BRIEF: Only those lines running from the line that contains "This screenshot has width=1024, height=592." through the end of the material are to be written out, each exactly as shown.

DATA SECTION:

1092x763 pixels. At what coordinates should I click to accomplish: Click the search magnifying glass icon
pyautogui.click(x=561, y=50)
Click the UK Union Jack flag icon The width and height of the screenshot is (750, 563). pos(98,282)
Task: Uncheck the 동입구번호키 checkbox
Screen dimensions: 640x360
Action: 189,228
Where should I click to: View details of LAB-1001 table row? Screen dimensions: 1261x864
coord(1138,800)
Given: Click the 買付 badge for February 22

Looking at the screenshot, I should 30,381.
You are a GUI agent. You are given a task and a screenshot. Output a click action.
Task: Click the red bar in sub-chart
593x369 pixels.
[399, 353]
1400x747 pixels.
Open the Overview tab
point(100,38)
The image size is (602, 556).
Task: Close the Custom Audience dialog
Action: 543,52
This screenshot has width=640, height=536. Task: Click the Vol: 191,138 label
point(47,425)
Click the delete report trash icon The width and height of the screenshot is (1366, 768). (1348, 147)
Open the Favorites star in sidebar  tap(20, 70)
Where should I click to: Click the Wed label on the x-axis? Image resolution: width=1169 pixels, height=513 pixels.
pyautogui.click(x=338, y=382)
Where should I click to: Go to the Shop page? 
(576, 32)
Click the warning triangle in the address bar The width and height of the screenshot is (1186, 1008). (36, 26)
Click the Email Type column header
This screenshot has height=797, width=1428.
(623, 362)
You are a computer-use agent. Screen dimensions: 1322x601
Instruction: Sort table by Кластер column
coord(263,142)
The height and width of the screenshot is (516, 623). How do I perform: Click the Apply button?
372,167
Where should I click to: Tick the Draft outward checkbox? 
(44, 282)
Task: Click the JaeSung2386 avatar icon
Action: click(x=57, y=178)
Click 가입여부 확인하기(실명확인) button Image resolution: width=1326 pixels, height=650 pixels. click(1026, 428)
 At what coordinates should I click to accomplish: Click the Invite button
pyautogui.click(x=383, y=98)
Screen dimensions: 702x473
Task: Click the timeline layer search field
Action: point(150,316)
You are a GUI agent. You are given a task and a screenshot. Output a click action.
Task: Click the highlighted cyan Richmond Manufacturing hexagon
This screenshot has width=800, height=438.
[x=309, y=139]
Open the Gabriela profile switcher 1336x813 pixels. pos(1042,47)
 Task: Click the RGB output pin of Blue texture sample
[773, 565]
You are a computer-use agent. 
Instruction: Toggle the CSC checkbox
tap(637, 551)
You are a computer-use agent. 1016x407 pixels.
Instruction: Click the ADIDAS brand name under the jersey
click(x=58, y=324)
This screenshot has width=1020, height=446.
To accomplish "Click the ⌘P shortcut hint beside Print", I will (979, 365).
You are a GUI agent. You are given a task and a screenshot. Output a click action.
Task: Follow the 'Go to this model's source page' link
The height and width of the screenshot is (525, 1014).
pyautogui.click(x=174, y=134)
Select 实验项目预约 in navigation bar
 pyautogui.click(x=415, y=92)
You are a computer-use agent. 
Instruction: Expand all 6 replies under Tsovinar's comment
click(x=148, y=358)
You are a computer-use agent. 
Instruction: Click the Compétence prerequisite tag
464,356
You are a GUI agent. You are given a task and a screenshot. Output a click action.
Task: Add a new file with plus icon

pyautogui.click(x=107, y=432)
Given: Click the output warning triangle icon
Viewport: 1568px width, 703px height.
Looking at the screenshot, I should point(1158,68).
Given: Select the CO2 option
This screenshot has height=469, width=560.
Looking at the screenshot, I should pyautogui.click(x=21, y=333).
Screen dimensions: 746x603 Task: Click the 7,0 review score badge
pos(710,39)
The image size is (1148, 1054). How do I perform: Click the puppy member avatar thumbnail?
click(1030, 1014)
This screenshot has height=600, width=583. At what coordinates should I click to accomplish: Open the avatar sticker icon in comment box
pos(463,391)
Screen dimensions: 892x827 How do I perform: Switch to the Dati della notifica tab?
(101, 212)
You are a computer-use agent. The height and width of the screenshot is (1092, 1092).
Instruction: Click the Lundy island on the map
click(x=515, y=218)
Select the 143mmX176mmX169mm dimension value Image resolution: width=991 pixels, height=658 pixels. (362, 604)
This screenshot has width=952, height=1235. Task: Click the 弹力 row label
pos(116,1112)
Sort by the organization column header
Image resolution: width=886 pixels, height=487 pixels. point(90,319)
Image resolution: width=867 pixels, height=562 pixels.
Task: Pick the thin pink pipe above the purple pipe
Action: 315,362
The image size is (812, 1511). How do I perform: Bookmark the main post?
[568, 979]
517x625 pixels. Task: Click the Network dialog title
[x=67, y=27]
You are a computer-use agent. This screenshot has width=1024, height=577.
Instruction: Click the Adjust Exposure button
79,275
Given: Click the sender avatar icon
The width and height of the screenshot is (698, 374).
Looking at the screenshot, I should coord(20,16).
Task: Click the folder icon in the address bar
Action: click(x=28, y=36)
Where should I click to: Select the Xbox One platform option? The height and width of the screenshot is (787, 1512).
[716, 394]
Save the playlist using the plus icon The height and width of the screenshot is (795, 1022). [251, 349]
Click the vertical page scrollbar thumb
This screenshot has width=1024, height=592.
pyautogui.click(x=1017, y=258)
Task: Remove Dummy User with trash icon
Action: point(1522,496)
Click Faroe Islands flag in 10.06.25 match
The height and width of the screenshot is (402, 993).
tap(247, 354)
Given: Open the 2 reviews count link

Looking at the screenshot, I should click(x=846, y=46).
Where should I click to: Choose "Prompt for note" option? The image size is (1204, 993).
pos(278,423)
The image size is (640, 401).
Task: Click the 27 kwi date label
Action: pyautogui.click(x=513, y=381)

RESPONSE BOX:
This screenshot has width=1024, height=592.
pyautogui.click(x=1017, y=258)
Task: Remove Dummy User with trash icon
Action: point(1522,496)
Click Faroe Islands flag in 10.06.25 match
The height and width of the screenshot is (402, 993).
tap(247, 354)
Given: Open the 2 reviews count link

Looking at the screenshot, I should click(x=846, y=46).
Where should I click to: Choose "Prompt for note" option? The image size is (1204, 993).
pos(278,423)
The image size is (640, 401).
Task: Click the 27 kwi date label
Action: pyautogui.click(x=513, y=381)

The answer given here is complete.